Of course it is understood that there are other parts of the Mass in which the priest, acting in persona Christi Capitis, enters into nuptial dialogue with the assembly. But this face-to-face has no other purpose than to lead to a tete-à-tete with God, which, through the grace of the Holy Spirit, will become a heart-to-heart. The Council thus proposes additional means to favor participation: “acclamations, responses, psalmody, antiphons and songs, as well as…actions, gestures, and bodily attitudes” (§30).The usual suspects are making much of this, without paying much attention to the actual context.
As the title of the article should imply, the mention of ad orientem worship is part of a much larger discussion. The title should tip the reader off. Cardinal Sarah is returning to a topic Ratzinger felt needed addressing: the proper understanding of participatio actousa. Namely, he attempts to wade through mire of participatio actousa as constant business in the liturgical setting in favor of contemplative participation. The liturgy, if it is to accomplish anything, must effect contemplation. In the context of this discussion, Sarah addresses two of the endemic problems in contemporary Western liturgical praxis: the assumption that there is a need to be busy at the liturgy and there is a need for the priest to function as a host or entertainer. The later can be addressed if the priest defers to the points in the rubrics which suggest that he should be facing in the same direction as the people, that is, towards the altar. This does not mean a return to ad orientem; Sarah continues by noting the rubrics in the Missale Romanum which presume the priest is facing the people and implies they should be followed as such.
The article is, overall, sound post-Vatican II Roman liturgics.
It does not, in any way, favor the return to ad orientem. Rather, Sarah's point is much more germane to the discussion of the Latin liturgy in the contemporary period. Sarah, argues in favor of the priest losing his personality to the rubrics of the Missale Romanum, and the people to get over a deeply ingrained aversion to silence and contemplation. Perhaps better phrased, the people are to lose their personalities to the rubrics as well, the modern Roman liturgy having its own ritual flow.

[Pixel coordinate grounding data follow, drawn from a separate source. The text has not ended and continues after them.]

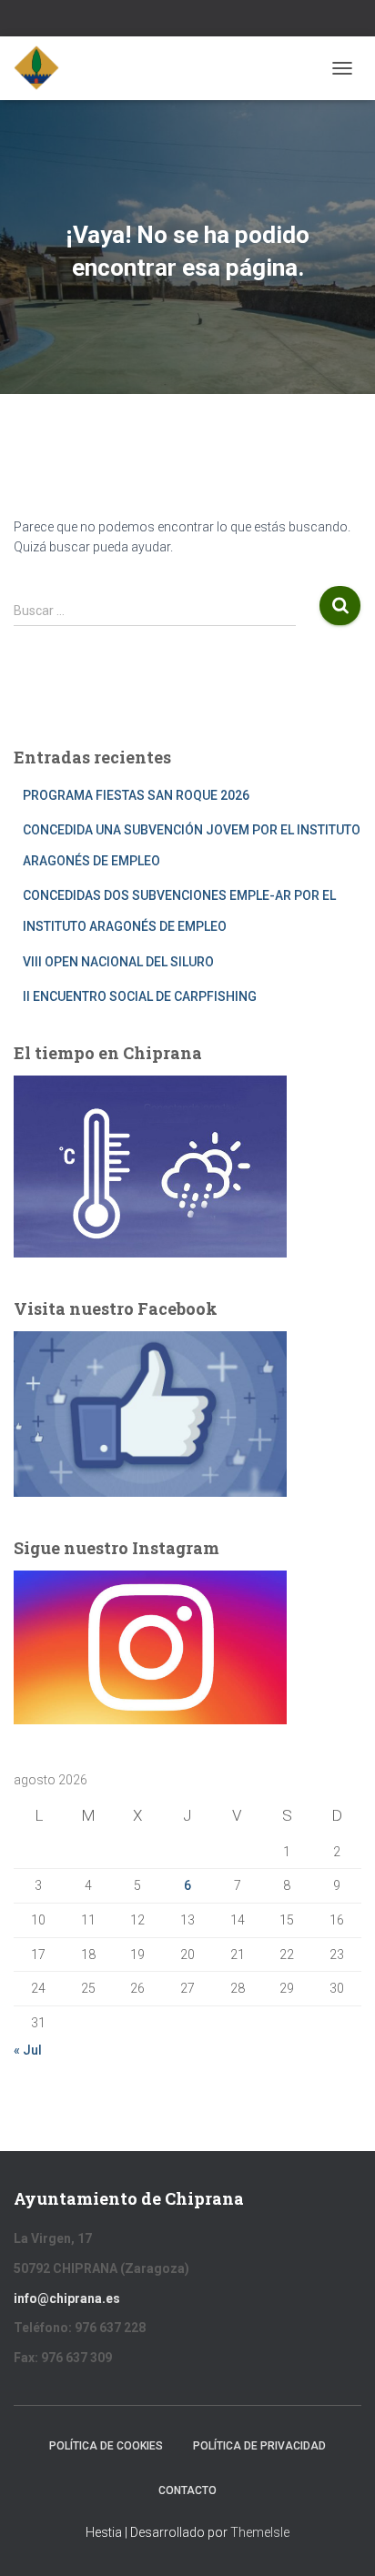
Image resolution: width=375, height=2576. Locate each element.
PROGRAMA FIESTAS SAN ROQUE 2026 (136, 795)
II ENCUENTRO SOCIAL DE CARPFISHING (140, 996)
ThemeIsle (259, 2532)
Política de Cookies (106, 2446)
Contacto (187, 2490)
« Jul (28, 2050)
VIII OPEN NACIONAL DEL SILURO (118, 962)
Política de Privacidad (259, 2446)
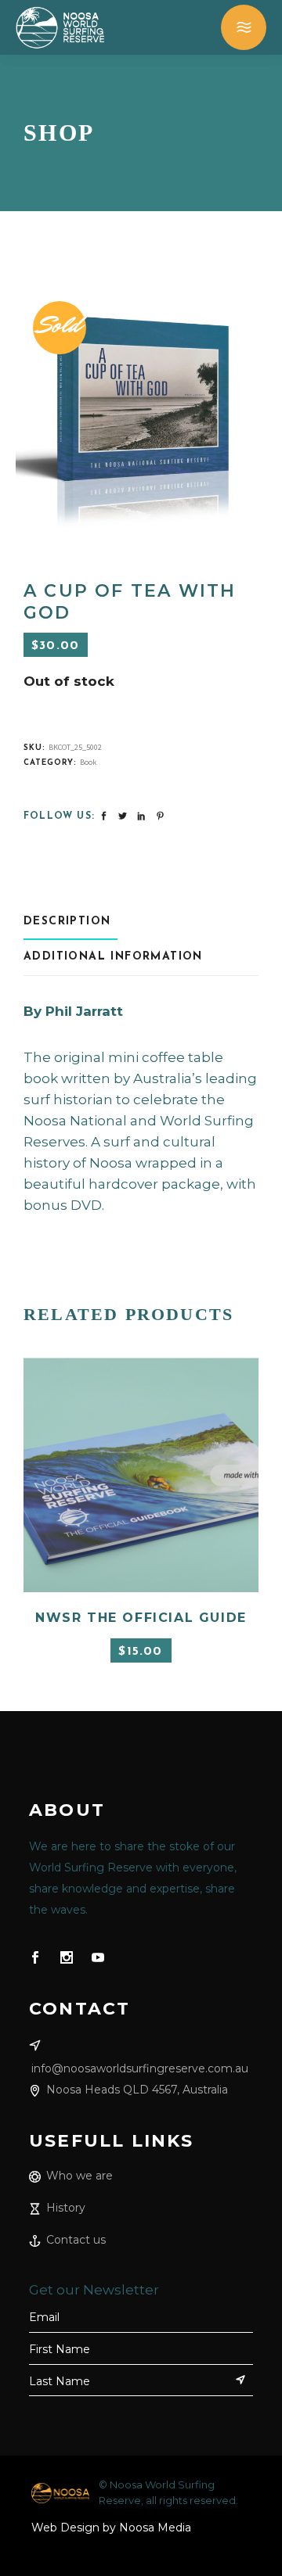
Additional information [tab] (113, 957)
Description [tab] (67, 921)
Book (88, 762)
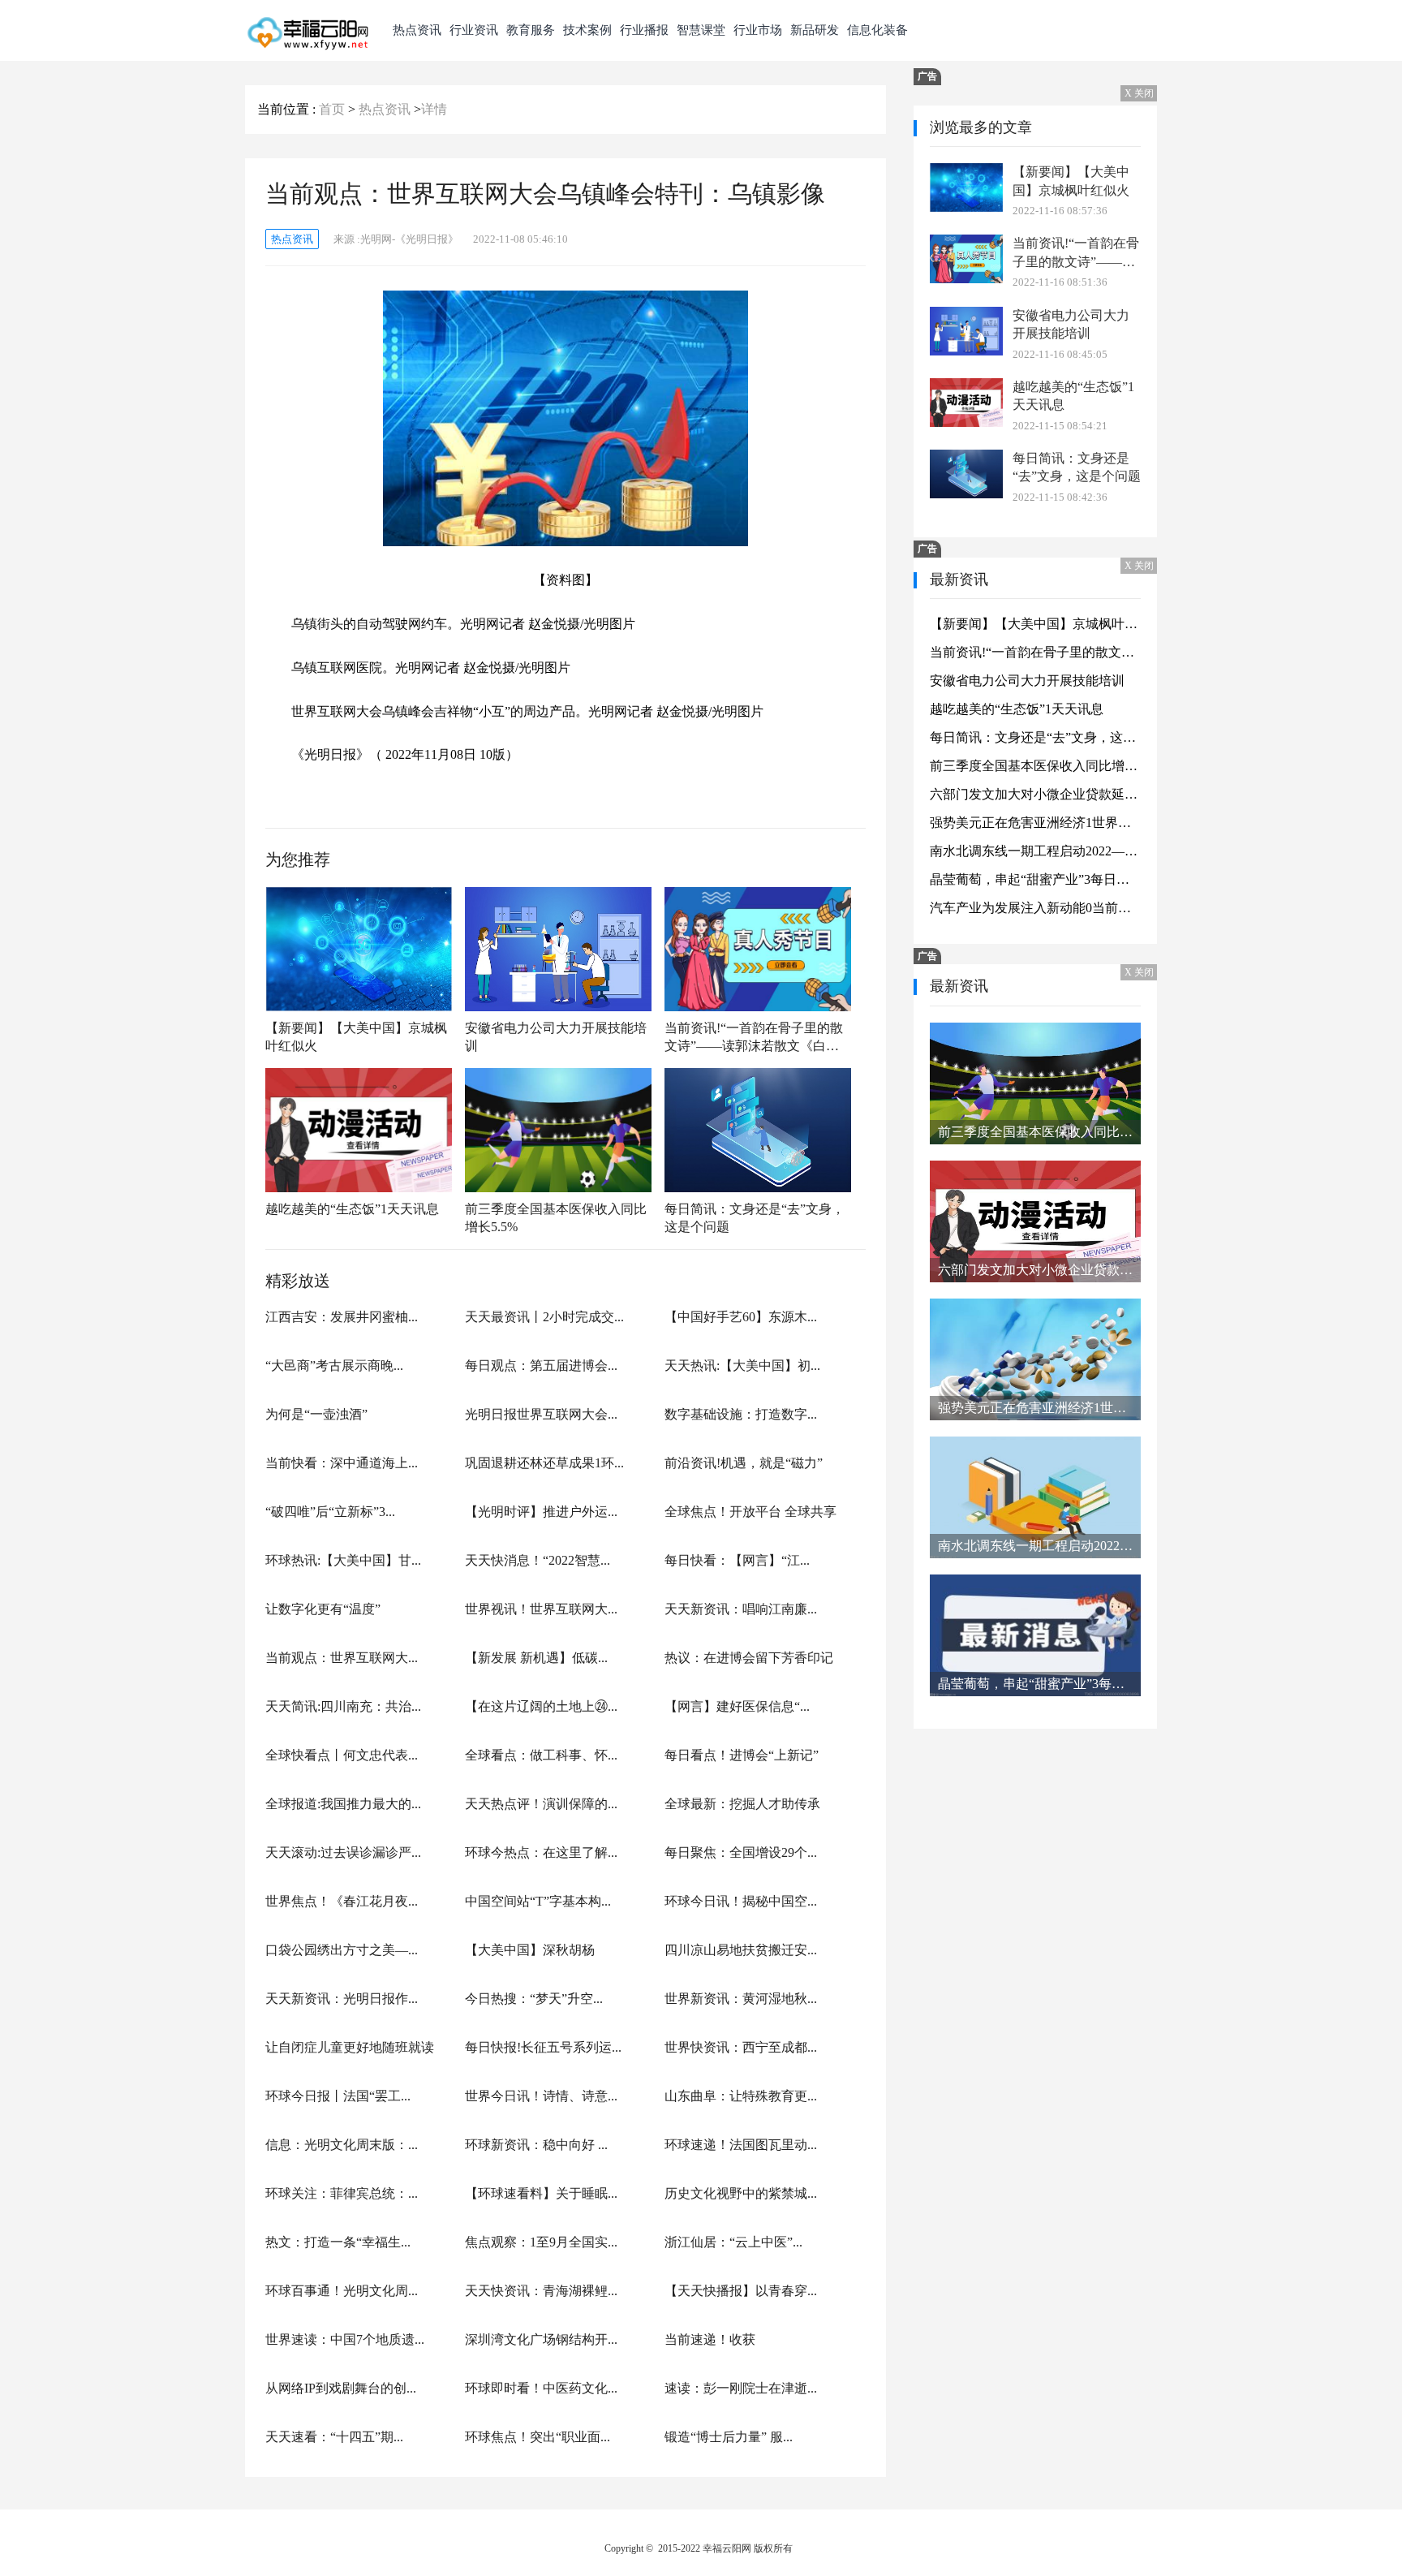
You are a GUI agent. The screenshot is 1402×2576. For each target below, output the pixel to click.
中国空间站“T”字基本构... (538, 1901)
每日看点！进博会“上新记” (741, 1755)
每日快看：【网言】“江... (737, 1560)
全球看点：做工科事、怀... (541, 1755)
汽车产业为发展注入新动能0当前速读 (1035, 908)
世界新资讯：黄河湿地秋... (740, 1998)
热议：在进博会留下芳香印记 (748, 1658)
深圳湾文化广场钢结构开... (541, 2339)
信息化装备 (877, 30)
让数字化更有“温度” (323, 1609)
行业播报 (644, 30)
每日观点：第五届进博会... (541, 1365)
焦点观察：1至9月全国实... (541, 2242)
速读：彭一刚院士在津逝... (740, 2388)
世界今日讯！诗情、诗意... (541, 2096)
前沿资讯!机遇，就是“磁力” (743, 1463)
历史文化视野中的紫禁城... (740, 2193)
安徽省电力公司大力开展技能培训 (556, 1036)
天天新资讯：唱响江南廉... (740, 1609)
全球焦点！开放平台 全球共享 (750, 1511)
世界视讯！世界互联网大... (541, 1609)
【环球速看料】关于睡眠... (541, 2193)
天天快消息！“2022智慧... (537, 1560)
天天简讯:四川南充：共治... (343, 1706)
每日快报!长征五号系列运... (543, 2047)
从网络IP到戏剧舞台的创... (340, 2388)
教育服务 (530, 30)
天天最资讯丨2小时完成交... (544, 1317)
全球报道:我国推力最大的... (343, 1804)
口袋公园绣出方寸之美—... (341, 1950)
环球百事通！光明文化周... (341, 2291)
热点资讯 (417, 30)
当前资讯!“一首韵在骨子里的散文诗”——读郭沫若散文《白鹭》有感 (753, 1036)
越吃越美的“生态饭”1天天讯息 (352, 1209)
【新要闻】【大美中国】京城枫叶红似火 (356, 1036)
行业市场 (757, 30)
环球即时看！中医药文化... (541, 2388)
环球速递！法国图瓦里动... (740, 2145)
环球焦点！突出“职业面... (537, 2437)
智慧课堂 (701, 30)
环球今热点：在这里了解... (541, 1852)
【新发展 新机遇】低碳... (536, 1658)
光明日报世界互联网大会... (541, 1414)
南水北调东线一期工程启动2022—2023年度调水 (1035, 851)
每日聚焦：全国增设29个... (740, 1852)
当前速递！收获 (709, 2339)
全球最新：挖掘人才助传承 (742, 1804)
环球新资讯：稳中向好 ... (536, 2145)
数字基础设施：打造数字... (740, 1414)
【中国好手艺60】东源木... (740, 1317)
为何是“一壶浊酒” (316, 1414)
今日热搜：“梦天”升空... (534, 1998)
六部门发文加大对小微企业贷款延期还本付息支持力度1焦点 (1035, 794)
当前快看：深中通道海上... (341, 1463)
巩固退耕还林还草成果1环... (544, 1463)
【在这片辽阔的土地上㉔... (541, 1706)
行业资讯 (473, 30)
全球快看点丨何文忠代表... (341, 1755)
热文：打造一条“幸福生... (338, 2242)
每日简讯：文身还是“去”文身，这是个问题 (754, 1217)
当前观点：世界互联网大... (341, 1658)
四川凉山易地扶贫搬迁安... (740, 1950)
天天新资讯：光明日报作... (341, 1998)
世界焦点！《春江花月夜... (341, 1901)
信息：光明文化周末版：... (341, 2145)
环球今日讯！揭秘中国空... (740, 1901)
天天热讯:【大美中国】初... (742, 1365)
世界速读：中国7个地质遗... (344, 2339)
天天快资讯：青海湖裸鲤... (541, 2291)
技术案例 (587, 30)
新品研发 (814, 30)
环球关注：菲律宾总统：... (341, 2193)
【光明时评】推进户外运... (541, 1511)
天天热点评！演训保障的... (541, 1804)
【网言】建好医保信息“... (737, 1706)
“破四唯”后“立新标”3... (330, 1511)
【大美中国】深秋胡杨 (530, 1950)
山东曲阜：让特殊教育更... (740, 2096)
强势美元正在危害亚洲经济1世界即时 (1035, 822)
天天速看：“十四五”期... (334, 2437)
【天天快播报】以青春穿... (740, 2291)
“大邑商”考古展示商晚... (334, 1365)
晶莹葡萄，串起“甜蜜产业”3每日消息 (1035, 879)
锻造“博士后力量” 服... (728, 2437)
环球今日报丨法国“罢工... (338, 2096)
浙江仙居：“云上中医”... (733, 2242)
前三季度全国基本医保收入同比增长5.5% (556, 1217)
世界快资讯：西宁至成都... (740, 2047)
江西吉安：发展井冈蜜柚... (341, 1317)
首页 (332, 109)
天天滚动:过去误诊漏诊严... (343, 1852)
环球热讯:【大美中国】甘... (343, 1560)
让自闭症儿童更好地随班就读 (349, 2047)
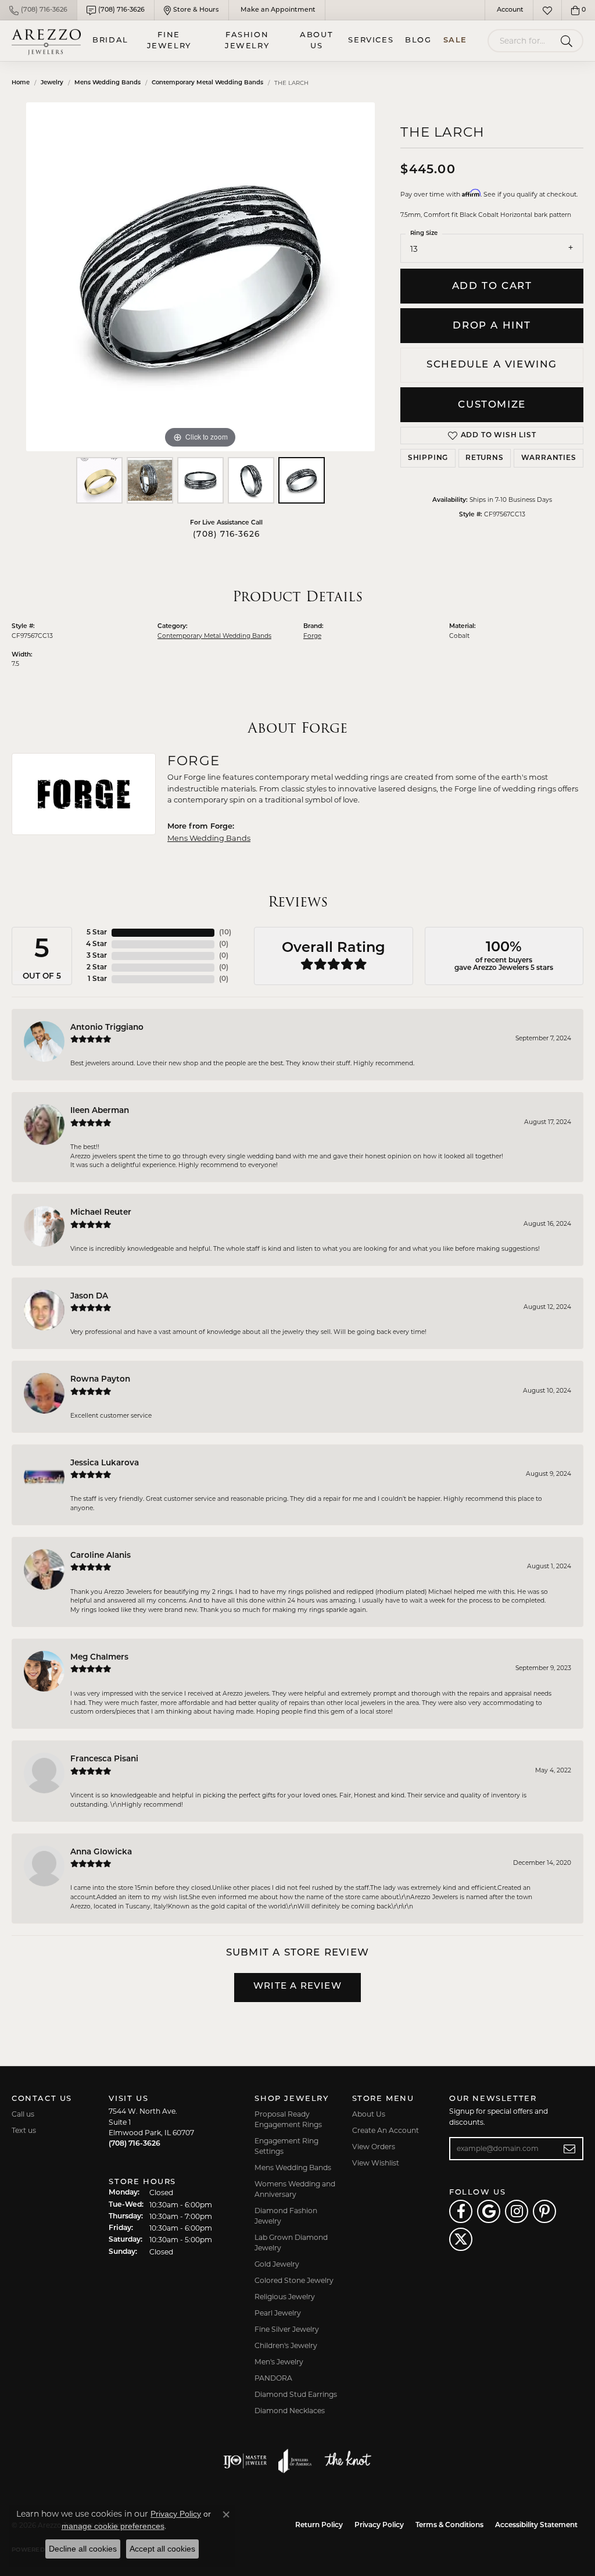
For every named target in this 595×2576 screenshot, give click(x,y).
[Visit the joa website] (295, 2460)
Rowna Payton (100, 1379)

Ultimately, he reads more like one of his predecessors, Cardinal Arinze, in so far as Arinze was of the opinion that the problem was not the reform of the Roman liturgy, but its reception. This is a position I have argued elsewhere on this blog. The reform of the Roman liturgy is here to stay. However, beginning with Pius X's revision of the breviary, a sentiment developed which saw the liturgy as something to be continually re-codified, toyed with, and ultimately remodeled whenever it was deemed expedient. The Missale Romanum of Paul VI was therefore received as a continuation of this process. Given that the Pauline liturgy is the dominant liturgy of the Roman Church, it must no longer be received as such, but as a Received Liturgy. That is, as a liturgy that exists by its nature apart from the community, to which the community is called to find conformity with and execute with fidelity, and for which it constitutes the highest expression of identity and communion. In other words, the law of prayer must be reestablished in the Roman Church, and the dominant liturgy must must fulfill that role.
The article is not, by any stretch, authoritative, in so far as it does not contain any legislative mandate. In the current climate especially, it will noted by the predictable crowds,, and ignored by liturgical school of thought that has seen a revival during the current pontificate. Regardless, it is worth a read. Will it start a culture change? That depends if Cardinal Sarah walks out on the balcony of St. Peters.